1.10 Introduction to asymptotic analysis
In this lecture, the concept of asymptotic analysis is introduced as an alternative way to describe the time or memory requirements of an algorithm. Asymptotic analysis compares the growth of the running time functions of different algorithms as the input data size approaches infinity. It is based on three notations: Big-O, Omega, and Theta, which were originally devised by mathematicians to describe the behavior of a function when its argument tends to infinity. The use of these notations in analyzing algorithms when the input data is large is called asymptotic analysis.
1.11 Big-O notation
In this lecture, the Big O notation is introduced as a way to describe the time or space requirements of an algorithm. The goal is to find a function g(n) that acts as an upper bound for the algorithm’s resource requirements, T(n). The Big O notation defines a set of functions that can act as an upper bound for T(n). The notation T(n) is O(g(n)) if g(n) is multiplied by a constant value, c, that is equal to or greater than T(n) for all values of n equal to or greater than n0. The lecture provides an example of finding a function g(n) such that T(n) is O(g(n)) for a given T(n) function. The viewer is then asked to find values of c and n0 that make T(n) O(n^3), O(n^4), and O(2^n).
1.12 Omega notation
In this lecture, the Omega notation is introduced, which is similar to the Big O notation but looks for functions that act as a lower bound for the running time of an algorithm. The function T(N) represents the running time of an algorithm, and the aim is to find a function g(N) that acts as a lower bound for T(N). For any function that satisfies this condition, we can say that T(N) is Omega g(N). The formal definition of the Omega notation is provided, and an example is given to demonstrate how to find a lower bound function g(N) that satisfies the condition.
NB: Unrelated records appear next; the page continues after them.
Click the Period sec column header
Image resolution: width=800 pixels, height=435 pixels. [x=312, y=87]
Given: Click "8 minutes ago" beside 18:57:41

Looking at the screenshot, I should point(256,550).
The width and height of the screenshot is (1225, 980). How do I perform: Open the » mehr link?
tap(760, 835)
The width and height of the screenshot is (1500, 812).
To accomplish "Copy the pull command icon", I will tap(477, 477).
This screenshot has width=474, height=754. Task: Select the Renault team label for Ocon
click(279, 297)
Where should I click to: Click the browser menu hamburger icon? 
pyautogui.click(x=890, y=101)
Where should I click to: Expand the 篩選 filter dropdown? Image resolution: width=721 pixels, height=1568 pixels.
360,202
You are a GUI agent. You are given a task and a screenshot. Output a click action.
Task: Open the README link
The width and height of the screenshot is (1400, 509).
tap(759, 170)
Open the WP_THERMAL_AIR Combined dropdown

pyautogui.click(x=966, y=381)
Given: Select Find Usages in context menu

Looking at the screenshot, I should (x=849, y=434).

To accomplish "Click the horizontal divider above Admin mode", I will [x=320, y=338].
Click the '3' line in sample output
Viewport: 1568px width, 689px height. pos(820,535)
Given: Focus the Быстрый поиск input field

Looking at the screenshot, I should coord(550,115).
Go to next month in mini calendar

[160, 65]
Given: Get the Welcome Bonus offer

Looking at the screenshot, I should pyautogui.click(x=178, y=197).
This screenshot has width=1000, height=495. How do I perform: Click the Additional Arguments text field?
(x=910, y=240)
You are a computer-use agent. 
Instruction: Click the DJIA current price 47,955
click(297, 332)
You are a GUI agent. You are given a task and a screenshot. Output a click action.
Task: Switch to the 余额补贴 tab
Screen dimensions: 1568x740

Finally, the audience is invited to demonstrate that T(N) is Omega logN and Omega 1 by finding values of c and n0 that make c times g(N) equal to or less than T(N) for all values of N equal to or greater than n0.
1.13 Theta notation
In this lecture, we learned about Theta notation which was created to overcome the limitations of Big O and Omega notations. Theta notation finds a single function that acts as both an upper and lower bound for an algorithm’s running time function or memory space function. We revisited the example from the previous lectures, where t(n) represents the running time of an algorithm, and found that the function g(n) that acts as both an upper and lower bound for t(n) is n^2. We defined Theta notation formally, stating that T(n) is Theta of g(n) if the function g(n) meets two conditions: g(n) multiplied by a constant value c1 is less than or equal to T(n) for all values of n greater than or equal to n0, and g(n) multiplied by a constant value c2 is greater than or equal to T(n) for all values of n greater than or equal to n0. Unlike Big O and Omega notations, which correspond to a set of functions g(n), Theta notation only has one function, g(n), making it more precise when describing the behavior of a function.